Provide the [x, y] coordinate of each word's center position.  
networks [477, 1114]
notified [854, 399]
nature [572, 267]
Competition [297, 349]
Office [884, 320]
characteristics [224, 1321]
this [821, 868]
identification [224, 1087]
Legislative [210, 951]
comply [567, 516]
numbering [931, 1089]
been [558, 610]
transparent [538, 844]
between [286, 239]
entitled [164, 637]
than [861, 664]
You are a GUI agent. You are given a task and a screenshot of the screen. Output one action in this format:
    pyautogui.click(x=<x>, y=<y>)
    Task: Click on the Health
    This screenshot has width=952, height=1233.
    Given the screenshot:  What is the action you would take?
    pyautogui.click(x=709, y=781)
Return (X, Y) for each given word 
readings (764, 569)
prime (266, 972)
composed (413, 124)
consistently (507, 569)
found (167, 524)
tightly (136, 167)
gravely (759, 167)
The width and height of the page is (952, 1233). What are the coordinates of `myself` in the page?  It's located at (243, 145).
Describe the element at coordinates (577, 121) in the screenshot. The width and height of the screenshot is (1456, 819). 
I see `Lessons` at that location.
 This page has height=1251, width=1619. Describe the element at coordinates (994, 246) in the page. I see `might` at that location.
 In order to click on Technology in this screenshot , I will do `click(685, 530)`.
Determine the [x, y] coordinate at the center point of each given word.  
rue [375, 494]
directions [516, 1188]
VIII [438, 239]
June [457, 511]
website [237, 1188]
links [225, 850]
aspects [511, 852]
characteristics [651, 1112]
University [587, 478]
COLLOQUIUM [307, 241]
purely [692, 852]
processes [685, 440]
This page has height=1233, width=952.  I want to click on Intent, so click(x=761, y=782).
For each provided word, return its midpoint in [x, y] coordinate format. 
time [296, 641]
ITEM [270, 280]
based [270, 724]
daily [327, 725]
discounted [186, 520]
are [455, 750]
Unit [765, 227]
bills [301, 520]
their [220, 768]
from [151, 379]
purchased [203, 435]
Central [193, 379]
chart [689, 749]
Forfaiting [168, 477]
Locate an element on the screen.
----
→ **WAT NODIG IS**
Schrijf het deel van de rijen dat opent met de allereerste regel en sluit met de regel die "than [861, 664]" bevat opnieuw uit, beide grenzen meegerekend en de opdrachtregel inbegrepen. Vermenigvuldig daarbij elke coördinaat in de antwoorden met 1,05 en rond af op hele getallen, waarbij een half naar boven wordt afgerond.

→ **OPLOSSING PROBLEEM**
Provide the [x, y] coordinate of each word's center position.  
networks [501, 1170]
notified [897, 419]
nature [601, 280]
Competition [312, 366]
Office [928, 336]
characteristics [235, 1387]
this [862, 911]
identification [235, 1141]
Legislative [221, 999]
comply [595, 542]
numbering [978, 1143]
been [586, 641]
transparent [565, 886]
between [300, 251]
entitled [172, 669]
than [904, 697]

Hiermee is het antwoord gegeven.